On Day 3, the practical activities included a choice of either cycling, or Stand-Up Paddleboarding, with a focus on community engagement. The practical sessions were facilitated by Leave No Trace Ireland, Achill OEC and ATU. The sessions encouraged open discussion between the participants on the concepts of community engagement and its importance for the sustainable development of the sector.
The cycling session discussed the development of the Great Western Greenway, a walking and cycling trail, stretching for 44km around the Eastern and Northern stretches of Clew Bay, Co. Mayo. Rob Coyne from the Climate Action Regional Office (CARO) discussed the development and foundation of the Greenway, and the level of community engagement involved in its conception, as well as the continued use. This highlighted the importance of community engagement in the sustainable dev of this sector).
The afternoon sessions featured a presentation from Jimmy D’Arcy and Kurt Reinhardt of the Gaelic Athletic Association. They discussed the importance of the community in sports and the efforts made by the GAA to make the sport more sustainable. These include creating a formal network for the sharing of experience and best practice between clubs and GAA Green Guidance, awareness of the GAA’s commitment to the UN Sustainable Development Goals, and the development of the GAA’s Green Club Toolkit, to deliver practical club-led action across the areas of Energy, Waste, Water, Biodiversity and Travel & Transport.

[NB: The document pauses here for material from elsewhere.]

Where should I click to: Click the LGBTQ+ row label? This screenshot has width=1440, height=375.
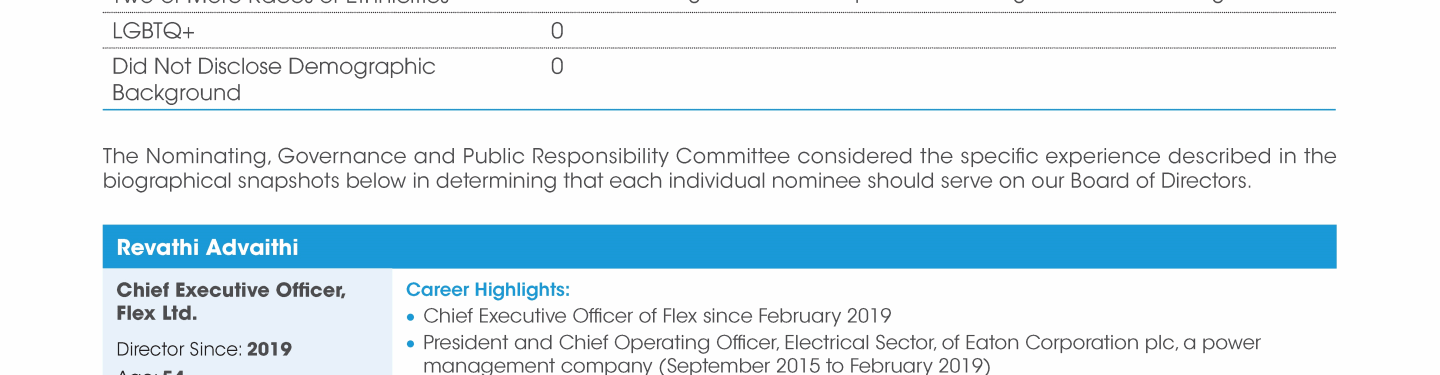pos(153,31)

Presentations were given on the development of Ireland’s National Outdoor Recreation Strategy; this was presented by Ciara Munnelly of Sport Ireland. The strategy aims to provide a vision and overarching framework for the growth and development of outdoor recreation in Ireland. The development has just completed its second Public Consultation (Stage 2).

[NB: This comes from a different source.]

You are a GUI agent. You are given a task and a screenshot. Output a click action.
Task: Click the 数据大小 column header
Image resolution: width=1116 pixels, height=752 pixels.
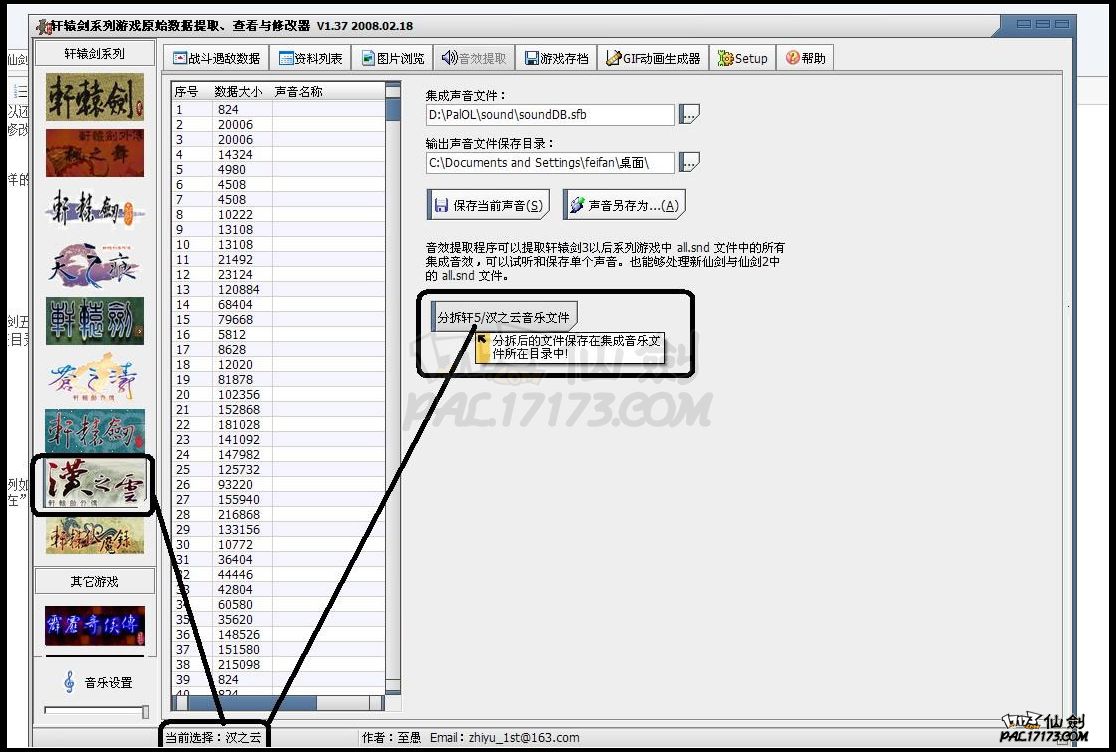click(x=238, y=92)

Helen Lawless of Mountaineering Ireland, who is also working on the National Outdoor Recreation Strategy, also presented to discuss access to private land in Ireland, issues that arise from outdoor recreation and engaging with local landowners. The presentation allowed for much discussion on the difference access laws in each country, which gave additional consideration to the toolkit on how it may be implemented in each country depending on issues that may exist in certain communities.
Barbara and Noel led the day's reflections.
Day 4: Toolkit Development
The final day of the exchange focused more on developing the Toolkit. During the last day of the exchange, the EUROPARC Federation presented the "Disturbance game". As part of this activity, participants were split into two groups and provided a bowl of candies to eat. Several methods were introduced to prevent some members from eating, which caused one group to finish their sweets before the other. This activity was followed by a storytelling session which truly pushed the partners to rethink - once again- how their actions affect the environment and how detrimental our influence on flora and fauna can be. The educational effect of this exercise was emphasized by telling this story from the perspective of animals.
Andra Contrinou from Romania also delivered several activities which focused the partners on promoting and providing environmentally focused modules. These activities created links between different species, habitats and food sources, using games to highlight the challenges that animals face as a result of impacts from human activity.
Technical University Munich (TUM) coordinated and ran a workshop which discussed the Toolkit's development. The partner reviewed the proposed toolkit methodologies that were demonstrated during the week and discussed alterations or revisions for the toolkit.
Presentations were also delivered by Folkungaland regarding the Sweden Exchange, which will be the final exchange which takes place in August 2022.
Noel Doyle provided a review of the week and led a feedback session with the partners before officially closing the exchange.